Tesla (TSLA) was granted a five-week extension to respond to a defect investigation into 8,313 potential traffic violations involving its Full Self-Driving system. The review is expected to take weeks as the company analyzes the episodes in detail.
The National Highway Traffic Safety Administration opened this probe in October after receiving dozens of reports that Teslas using FSD ran red lights, drove in the wrong direction, or otherwise failed to comply with traffic laws, part of a broader investigation covering nearly 2.9 million vehicles equipped with FSD (including FSD Beta and FSD Supervised). Regulators have tallied at least 58 reports of traffic-safety issues linked to FSD, including about 14 crashes and 23 injuries, with documented incidents where cars allegedly proceeded through red signals into intersections, made lane changes into oncoming traffic, crossed double-yellow lines, or attempted turns from the wrong lanes.

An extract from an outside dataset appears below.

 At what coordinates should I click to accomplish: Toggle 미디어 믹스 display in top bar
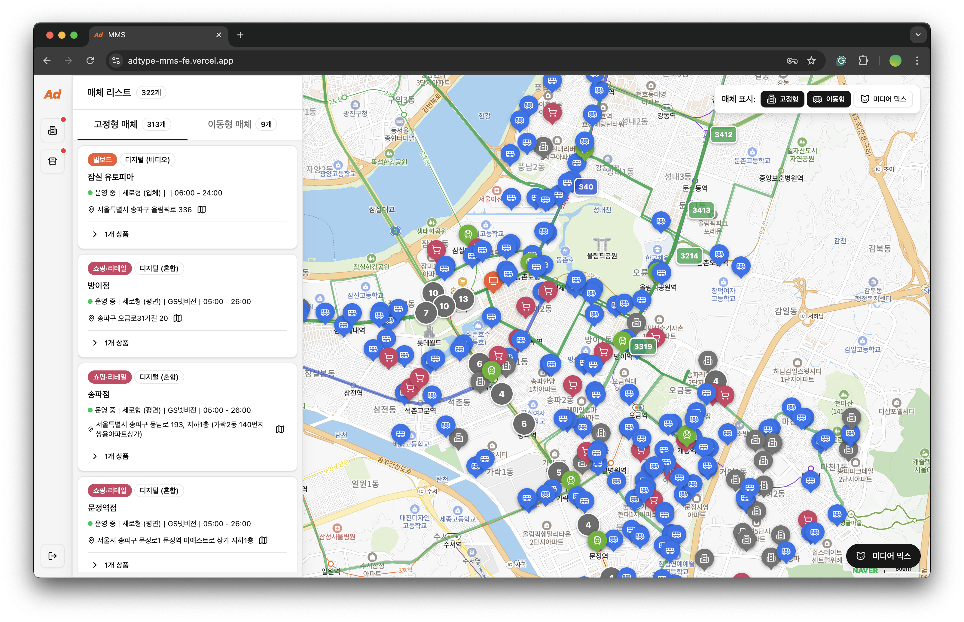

The current investigation builds on earlier NHTSA scrutiny of Tesla’s automated driving features and could eventually lead to a recall if regulators conclude that the software creates an unreasonable safety risk. The investigation could also impact how Tesla’s (TSLA) robotaxi trials in Austin and other U.S. cities progress.
Separately, California has accused Tesla (TSLA) of overstating FSD capabilities and threatened a 30-day sales suspension.
Shares of Tesla (TSLA) are down 2.5% for the early part of 2026.